STLは、一般的なCADデータとは異なり、モデリングされた3次元形状を三角形(ポリゴン)の集合体で表現したデータ構造で、個々の三角形の頂点の座標と、単位法線ベクトルの情報を持っています(図5)。エッジや面という位相の概念はなく、CADのように平面、球面、円柱面といった情報も保持していません。
3Dプリンタの存在が今ほど広く一般に知れ渡る前から、STLは「切削加工」などの用途で使われており、3次元CADの世界ではよく知られているファイル形式の1つです。今では、ほとんどの3Dプリンタ用ソフトウェアで、STLを入力データとして扱うことができます。
3Dプリンタ用ソフトウェアのイメージをつかんでもらうために、一例として3D Systemsの3Dプリンタ「Cube」用のアプリケーション「Cube Print」を紹介します。
過去の連載記事「ミニチュア折りたたみ椅子を3Dプリンタで出力しよう」の中で、Cube Printを紹介したことがありますが、その時点からアップデートされているようです(図6)。Cube Printは公式サイトからダウンロード可能です。
STLファイルは、「ライブラリ」に追加することで3Dプリントの対象になります(図7)。

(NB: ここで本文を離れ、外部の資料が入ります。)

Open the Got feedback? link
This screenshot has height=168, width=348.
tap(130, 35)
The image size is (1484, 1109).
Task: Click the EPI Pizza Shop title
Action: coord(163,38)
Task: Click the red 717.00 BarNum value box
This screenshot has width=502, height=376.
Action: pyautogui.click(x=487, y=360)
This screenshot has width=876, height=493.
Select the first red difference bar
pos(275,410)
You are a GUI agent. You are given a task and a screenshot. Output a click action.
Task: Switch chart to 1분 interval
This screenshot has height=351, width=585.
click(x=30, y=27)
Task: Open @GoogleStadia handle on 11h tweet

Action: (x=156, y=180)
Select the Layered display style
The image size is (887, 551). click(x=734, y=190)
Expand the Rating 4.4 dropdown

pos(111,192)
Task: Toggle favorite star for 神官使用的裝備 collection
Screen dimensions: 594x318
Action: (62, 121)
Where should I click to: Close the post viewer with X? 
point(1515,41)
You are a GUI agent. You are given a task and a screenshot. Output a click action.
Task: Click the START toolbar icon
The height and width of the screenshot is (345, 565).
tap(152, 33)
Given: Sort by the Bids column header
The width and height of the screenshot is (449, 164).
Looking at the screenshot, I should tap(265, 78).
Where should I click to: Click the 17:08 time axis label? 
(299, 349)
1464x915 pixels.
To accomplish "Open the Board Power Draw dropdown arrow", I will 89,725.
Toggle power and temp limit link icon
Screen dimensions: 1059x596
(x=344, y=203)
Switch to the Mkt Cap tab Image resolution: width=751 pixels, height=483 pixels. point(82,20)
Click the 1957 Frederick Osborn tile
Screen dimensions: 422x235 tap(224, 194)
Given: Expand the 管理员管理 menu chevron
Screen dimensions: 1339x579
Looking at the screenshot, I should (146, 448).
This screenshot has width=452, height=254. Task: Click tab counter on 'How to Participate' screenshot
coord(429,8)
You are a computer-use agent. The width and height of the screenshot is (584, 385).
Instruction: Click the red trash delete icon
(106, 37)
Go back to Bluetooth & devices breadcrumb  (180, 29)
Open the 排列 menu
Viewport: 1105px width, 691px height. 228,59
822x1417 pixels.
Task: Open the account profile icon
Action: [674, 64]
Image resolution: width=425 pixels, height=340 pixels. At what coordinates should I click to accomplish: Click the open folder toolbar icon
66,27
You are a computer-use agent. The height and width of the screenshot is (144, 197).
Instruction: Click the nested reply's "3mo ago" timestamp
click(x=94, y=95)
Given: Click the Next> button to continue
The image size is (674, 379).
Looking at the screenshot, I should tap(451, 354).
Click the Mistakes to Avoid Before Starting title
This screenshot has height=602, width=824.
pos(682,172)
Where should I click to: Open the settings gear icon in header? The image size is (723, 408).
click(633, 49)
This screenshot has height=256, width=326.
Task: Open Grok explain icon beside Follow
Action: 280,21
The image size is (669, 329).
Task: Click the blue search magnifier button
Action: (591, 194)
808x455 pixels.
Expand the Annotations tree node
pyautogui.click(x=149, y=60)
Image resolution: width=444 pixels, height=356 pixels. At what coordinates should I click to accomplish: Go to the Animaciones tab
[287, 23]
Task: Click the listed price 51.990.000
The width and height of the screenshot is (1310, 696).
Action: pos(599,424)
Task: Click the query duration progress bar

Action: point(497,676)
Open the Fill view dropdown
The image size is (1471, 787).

次に対象を選択して、[PRINT NOW]ボタンを押すと、3Dプリンタの準備画面に遷移します(図8)。
STLモデルが表示されている画面上で対象のモデルを選択し、造形ステージに対して配置を変更(移動・回転・拡大/縮小)することができます。本稿の前半で説明した通り、FDM方式の3Dプリンタでは、積層方向が重要になりますので、必要に応じてここで調整します(図9)。
配置と設定が完了したら、印刷(3Dプリント)を実行できます。
さて、今回の内容は以上となります。次回は、STLモデル(=3Dデータ)を実際に3Dプリンタで立体物として造形し、その後どのように仕上げ処理を行っていくかについて解説したいと思います。お楽しみに! (次回に続く)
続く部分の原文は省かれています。